La présentation aux autres enseignants des dispositifs mis en place pour l’exploitation de films dans les livrets pédagogiques (analysés dans la thèse), par exemple, a été pour les auteurs un moment clé de la formulation des théories didactiques qu’ils défendaient. Nous pensons qu’il s’agit là d’un premier niveau de réflexion didactologique (celui que C. Puren appelait ‘la méthode’). Elle possède des qualités scientifiques indéniables dans la mesure où elle s’appuie sur des pratiques longuement réfléchies, éprouvées par des enseignants divers dans des classes aux profils très variés, sans cesse remises en cause et améliorées, et publiées quand elles donnent pleinement satisfaction.
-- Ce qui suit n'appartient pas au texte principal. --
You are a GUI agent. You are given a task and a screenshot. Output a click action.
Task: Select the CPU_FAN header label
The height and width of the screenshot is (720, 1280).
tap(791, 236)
La réflexion de second niveau concerne la manipulation des concepts et, au-delà, des méthodologies constituées. Elle s’appuie sur des schémas de théorisation repris aux différentes méthodologies. A ce stade, on peut craindre une certaine confusion. En effet, selon la référence méthodologique que l’on prendra, la même activité de classe – un exercice structural par exemple – sera interprétée comme une activité stérile (selon la théorie communicationnelle) ou un passage obligé de la formation linguistique (méthode structurale). Une certaine objectivité sera atteinte si, d’une part, la référence méthodologique est explicitée, et d’autre part si elle est mise en perspective par d’autres types de référence tels que la psycholinguistique, la psychologie de l’apprentissage, etc., appelées à la rescousse non pour imposer un point de vue unique, mais pour fournir des aides à la compréhension des phénomènes étudiés. Pour reprendre l’exemple des exercices structuraux, nous dirons que l’appel à la psycholinguistique révélera la nécessité de la répétition pour mémoriser les mots et expressions de la langue étrangère. Mais cette mémorisation doit faire sens. L’apprenant doit comprendre précisément ce qu’il répète dans une variété de contextes qui lui sont familiers. A cette étape intervient un troisième moment d’interprétation. C’est la possibilité pour l’élève, à travers l’exercice structural, de construire sa connaissance du fonctionnement de la langue étrangère, et de coupler celle-ci à un savoir-faire automatisé. Pour cela il met en jeu une interactivité cognitive dont l’efficacité dépend de facteurs affectifs individuels et sociaux.

On comprend par ce cas de figure emblématique qu’en didactique les références théoriques sont toujours multiples et complexes. C’est ce que nous avons appelé la multiréférencialité théorique. A celle-ci s’oppose la multiréférencialité didactique qui se situe au niveau de la pratique de classe et s’explique par le recours aux objets méthodologiques (Puren), aux ‘didactèmes’ (C. Germain) les plus divers, appelés par les besoins d’apprentissage. La notion de multiréférencialité théorique se situe au troisième niveau de réflexion, pour reprendre la catégorisation de C. Puren, celui où se constitue une théorie générale de la DLC, voire une Didactique générale.

Reprenant la théorie de la complexité, C. Puren a montré en quoi la didactologie des langues se constituait en science complexe, répondant aux principes du dialogisme, de la récursivité et de l’hologrammatisme. La notion de multiréférencialité théorique s’inscrit pleinement dans ce cadre. Le même phénomène de classe nécessite une pluralité d’éclaraiges qui se recouvrent, sont causes des uns et conséquences des autres, s’influencent mutuellement dans le sens d’un renforcement ou d’une annihilation et contiennent chacun la problématique d’ensemble. Ainsi, pour reprendre toujours le même exemple, l’exercice structural qui, selon l’approche comportementale, est appelé à renforcer un apprentissage en favorisant la mémorisation, sera considéré comme un obstacle à l’apprentissage selon la théorie communicationnelle, l’approche constructiviste intervenant à son tour pour insister sur la nécessité de la réflexion cognitique, ce à quoi les neurolinguistes rétorqueront que l’ancrage mémoriel prend des voies diverses dont celle du rappel fréquent et de l’ancrage affectif, l’affectif ouvrant cette fois la voie aux explications psychanalytiques, sociologiques ou ethnologiques.